9 thoughts on “Plague and Water

  1. Interesting that it had such a long-term effect on the population with the depletion of a whole age group.Reminds me of the fertility stats: post World War One, fertility dropped to its lowest recorded level, as so many young men had been killed.


  2. This has made my think….if a generation of children was lost, then obviously they wouldn't have any children themselves nor grandchildren either. However, I have read something today (by the South Staffs Archaeology & History Society) saying that the population of Lichfield actually increased during this period, most likely due to immigration.


  3. Minster Pool was created in 1310 under the orders of Bishop Langton. Although in around 1085 mining for the sandstone for the then Cathedral was done where Minster Pool is today, so part of the Minster Pool dates back to the 11th Century. These sandstone deposits were found during the Victorian engineering of this area. There are two Brooks running through this area, Leamonsley and Trunkfield Brook’s. Opposite the Garden of Remembrance are the memorial gardens more commonly known when I was young as the “Rec” abbreviation for recreational, although some people call it the “Wreck” due to the statue of Captain Smith and the Titanic. In the area where there is a statue of Captain Smith was the Bishops Fish Pool which was quite large (Minster and Bishops Pools were formed when the original medieval bridge was built and split one pool in to two). In the Victorian era the old bridge which stood since the medieval period was replaced with the one found today and the Bishops Fish Pool was filled in with deposits from the dredged Minster Pool.

    I think there was a legend that the bodies that were buried were done so outside the City walls so to protect those within the City walls.
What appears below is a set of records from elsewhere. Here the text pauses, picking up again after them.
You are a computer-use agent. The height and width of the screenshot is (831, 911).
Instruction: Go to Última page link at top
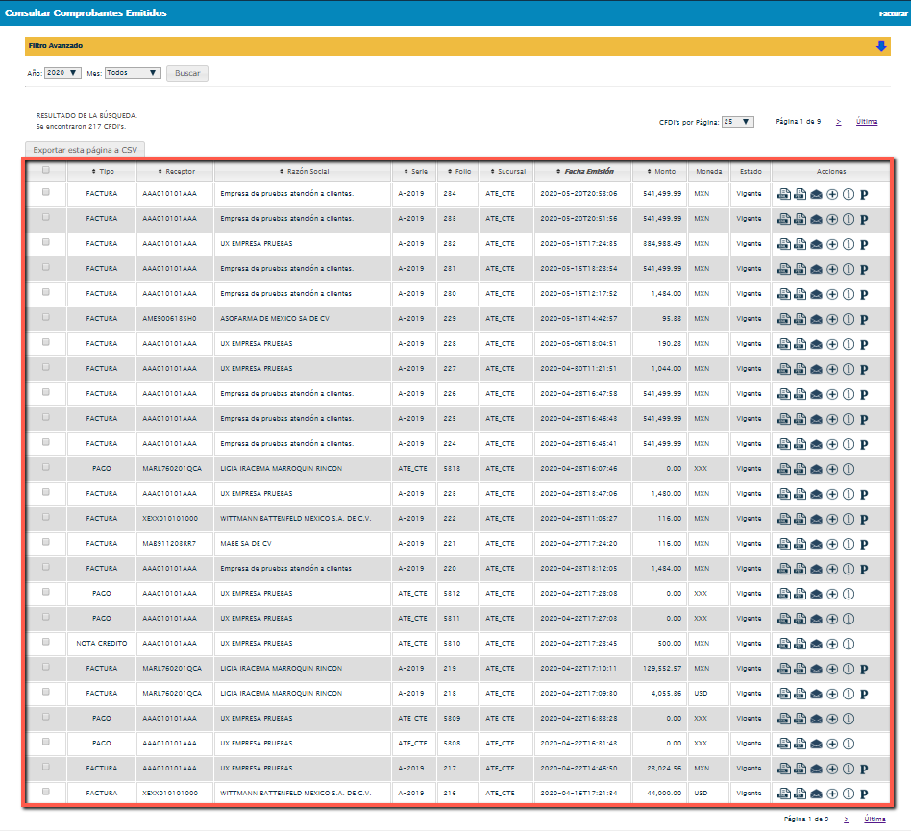(x=867, y=122)
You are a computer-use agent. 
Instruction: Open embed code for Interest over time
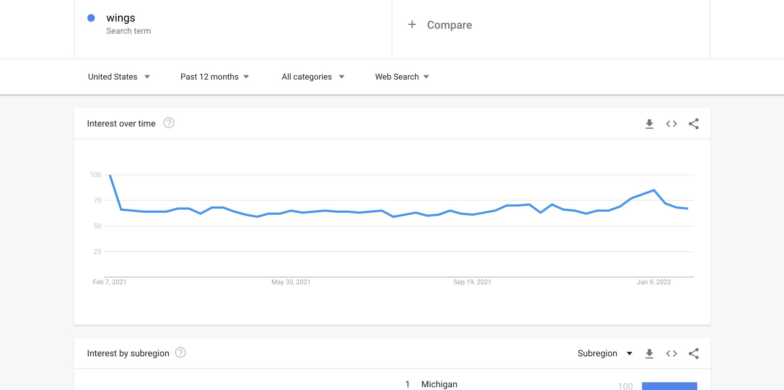pos(671,124)
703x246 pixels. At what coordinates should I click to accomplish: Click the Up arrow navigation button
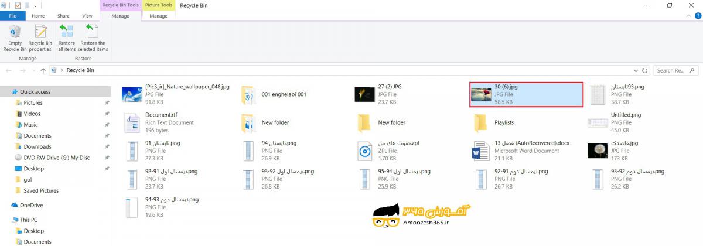click(x=43, y=70)
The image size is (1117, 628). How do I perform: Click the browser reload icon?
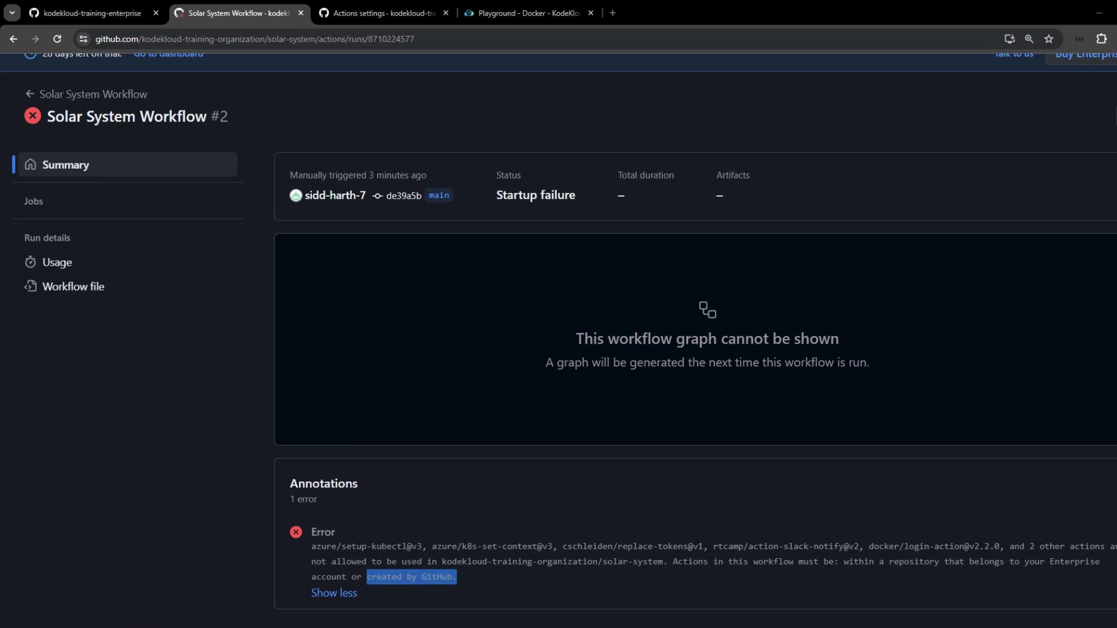[x=57, y=39]
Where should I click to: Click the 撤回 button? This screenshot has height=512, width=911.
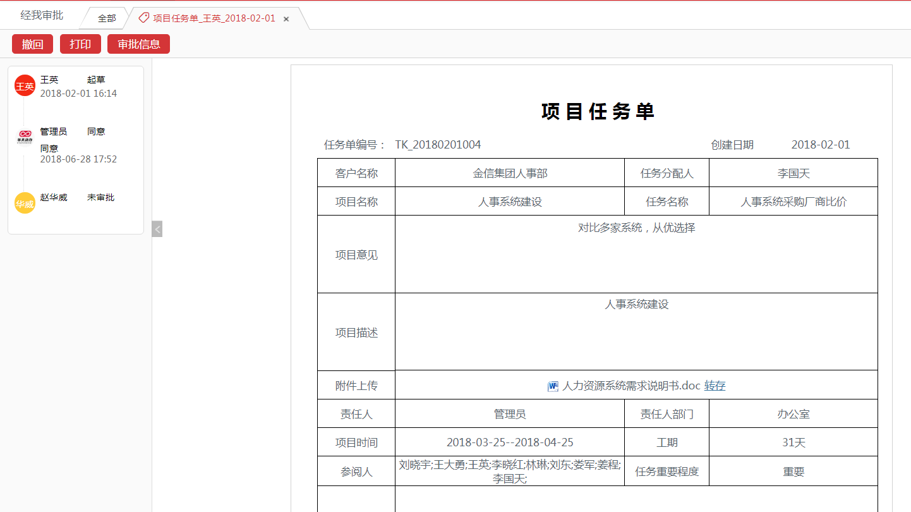click(x=32, y=44)
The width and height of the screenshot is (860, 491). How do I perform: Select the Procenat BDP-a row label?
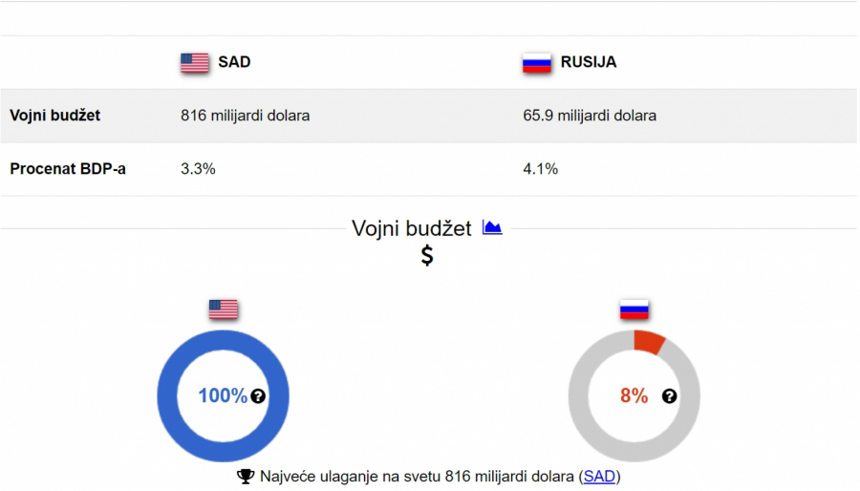click(x=68, y=169)
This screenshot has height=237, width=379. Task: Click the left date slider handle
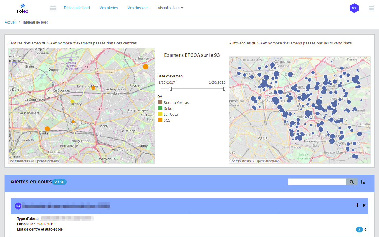point(170,89)
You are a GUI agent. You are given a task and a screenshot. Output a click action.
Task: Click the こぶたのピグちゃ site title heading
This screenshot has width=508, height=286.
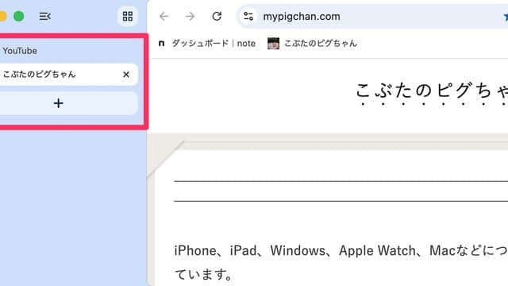coord(432,91)
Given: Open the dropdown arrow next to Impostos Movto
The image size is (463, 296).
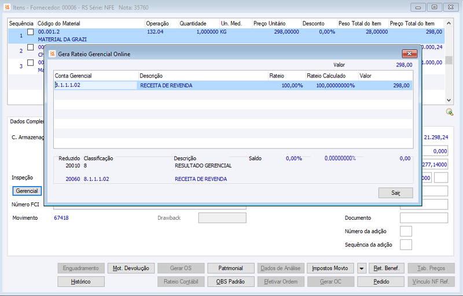Looking at the screenshot, I should 361,268.
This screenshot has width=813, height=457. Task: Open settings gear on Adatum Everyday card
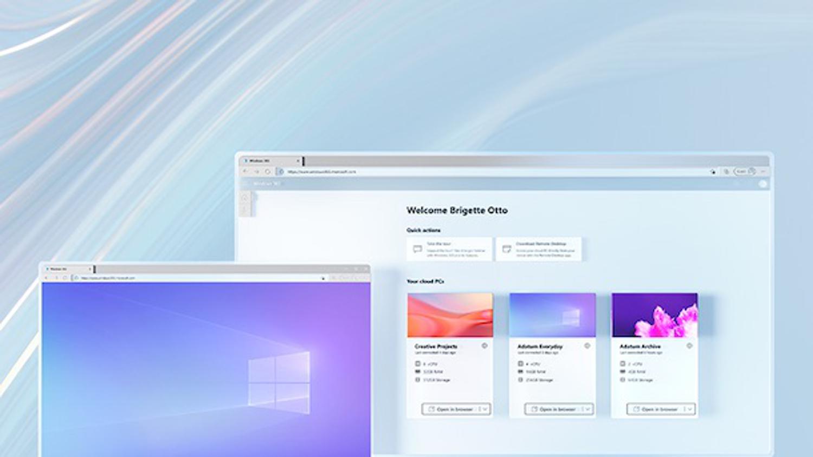587,345
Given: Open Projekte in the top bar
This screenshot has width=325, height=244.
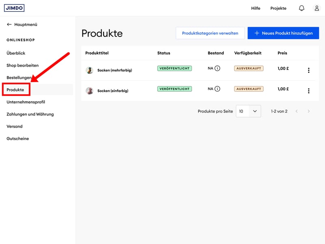Looking at the screenshot, I should coord(278,8).
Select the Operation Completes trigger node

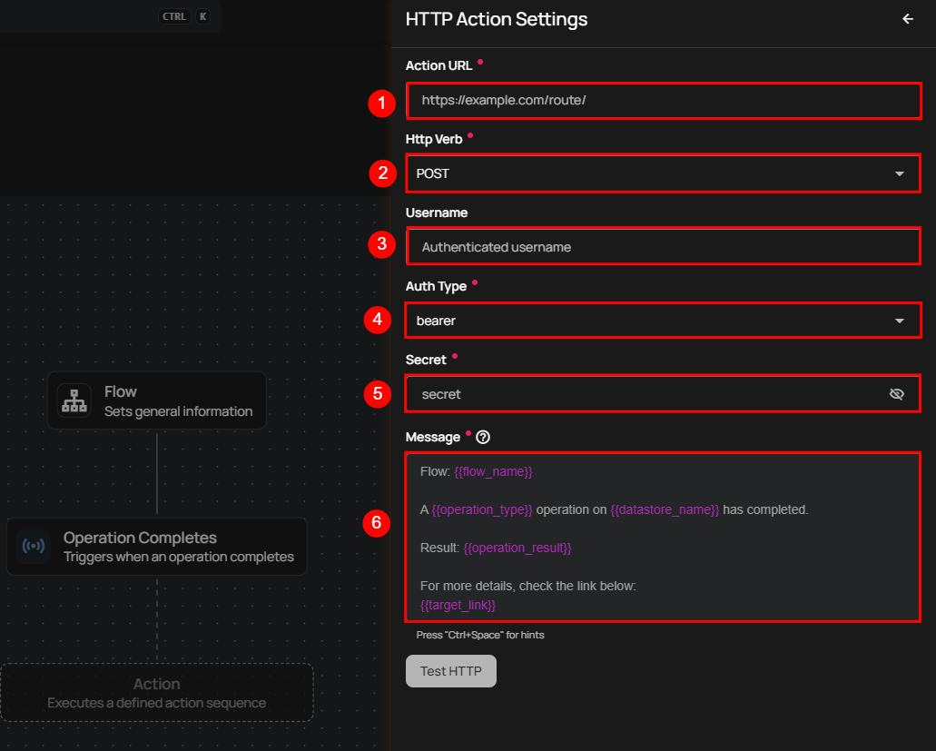(x=157, y=547)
    • I didn’t know it was referred to as the Wreck! Again, there’s no subsitute sometimes for local knowledge!
      I did wonder what had happened to those who died of the plague. I also wonder if there are any photos of the old bridge? Thanks for the information!


  4. There is a painting of the old bridge on the Staffordshire Past track, but no photos no one had a camera in the early 19th Century lol


  5. Pingback: Elegy Written in a Lichfield Churchyard | Lichfield Lore

  6. Hi, I wonder if you could help. Back when I was a nipper at Sunday school some one told me that the meaning of Lichfield meant “field of death”. Due to the out break of the plague. A bishop arrived at the out skirts and just saw fields of dead people and that is how the city got it’s name. Is there any truth in this??


    • Hi Ian! The ‘Field of the Dead’ explanation for the name has always been popular and ties in with a legend that there was a massacre of Christian Martyrs at Christian Field. There are variations on the legend. Some say there were a thousand martyrs, others say that there were three Christian Kings involved and that they are buried at Borrowcop Hill. The legend is depicted on the city seal, which can be found in all sorts of places including the railway bridge at St John Street, the Guild Hall and the Martyrs’ Plaque in Beacon Park. However… there is no evidence at all for the legend and place name experts believe that Lichfield actually means something more like ‘Field by the Grey Wood’. It’s interesting that you were told yet another version of the story, and one I hadn’t heard! It’s a great bit of folklore though!